Stormy and Shilo are an adult couple, right now they are taking up residence with Mr. Hooters and fanny. We call them Mr. and Mrs. Zidders for all the head/neck shimming that this bred evidently does. The babies, Siddhartha and Roja have taken up residents in the very cool indoor/outdoor cage we made. We are having great fun with them. Attached are pictures of the pen placed just outside a porch window, with a cat pet door installed so they can come in and out when it is open -best thing we ever invented in cages! Betti is demonstrating the door.


----------



## Charis (Feb 11, 2007)

Very clever, Boni.


----------



## Reti (Jul 20, 2003)

Great setup and gorgeous birds. 

Reti


----------



## Dezirrae (Oct 6, 2007)

What a cutie  Love the look in her eyes too. I'm curious - in the last picture there's a fireplace screen in front of the cage - is that there for a reason? I'm asking because one of two cats is quite fascinated with our birds and I'm wondering if you put the screen there to deter other animals from getting in too close to cage. Would love to see pictures of all four fantails!


----------



## Skyeking (Jan 17, 2003)

Dezirrae said:


> Would love to see pictures of all four fantails!
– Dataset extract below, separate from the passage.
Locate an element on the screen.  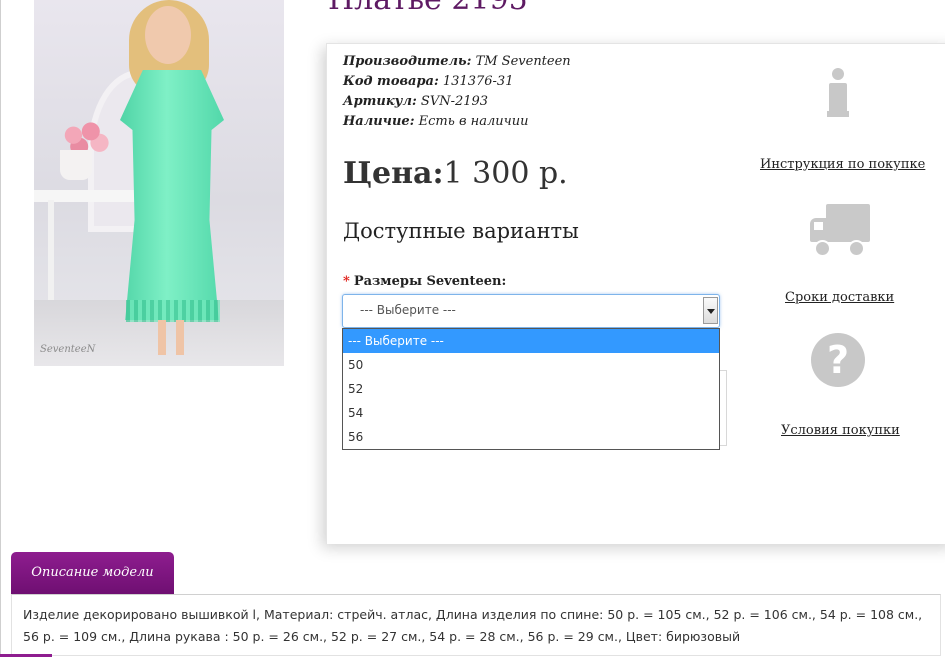
info-icon-dot is located at coordinates (838, 74).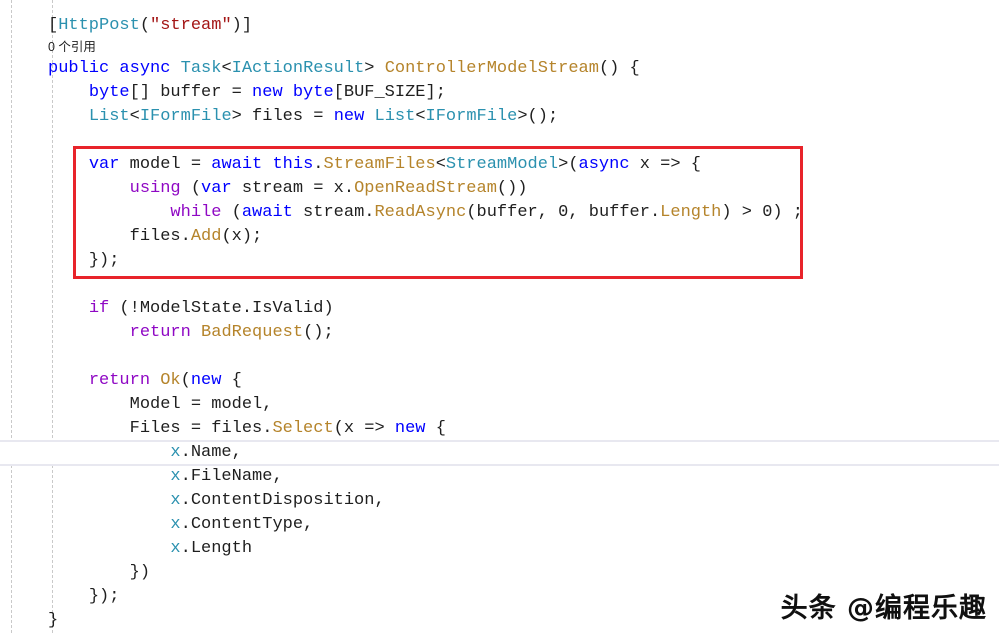 This screenshot has height=633, width=999. What do you see at coordinates (500, 26) in the screenshot?
I see `code-line: [HttpPost("stream")]` at bounding box center [500, 26].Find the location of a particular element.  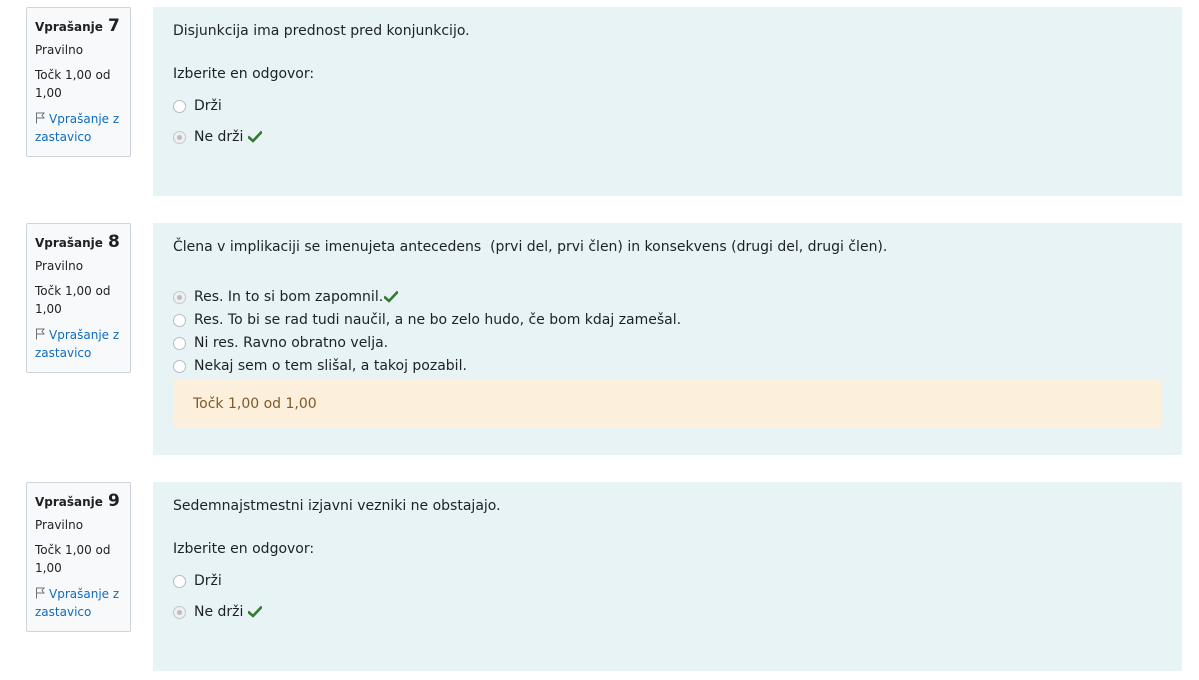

Yes me too! pictures please?


----------



## philodice (Sep 30, 2007)

I love fantails.


----------



## amoonswirl (Nov 14, 2006)

Love your indoor/outdoor setup!!
Very clever and I bet the birds really enjoy it.


----------



## Boni Birds (Mar 19, 2007)

Yes thje screen is to discourage our dogs from sitting and eye balling the poor birds.


----------



## Margarret (May 3, 2007)

That is a wonderful set up. Looks good and functional at the same time. Beautiful!

Margaret


----------



## nbdyuknow (Apr 10, 2007)

Boni is truly the Thomas Edison of pigeons! And such a sly look on the birdie's face using the door, like she knows what a clever trick it is! I love it!


----------



## maryjane (Jul 15, 2006)

Gorgeous! I love the cat door idea. Can't wait to see the pictures of the fantails, they are such beautiful birds.


----------



## Roxy (Nov 1, 2007)

I might just have to steal that idea! Very cool!


----------



## MaryOfExeter (Sep 30, 2007)

Wonderful idea. Great work Boni!


----------



## Matt D. (May 12, 2007)

Wow... those birds are really lucky to have you... =)


----------



## CHRISTIN RN (Sep 2, 2007)

Absolutely Fantastic!

Best idea yet....besides the PG wear that is!!!

Congratulations on the great set-up and on the 4 newcomers....they sure are blessed!

Look forward to more pics of your critters....dogs to! 

(Loving those names as well!)


----------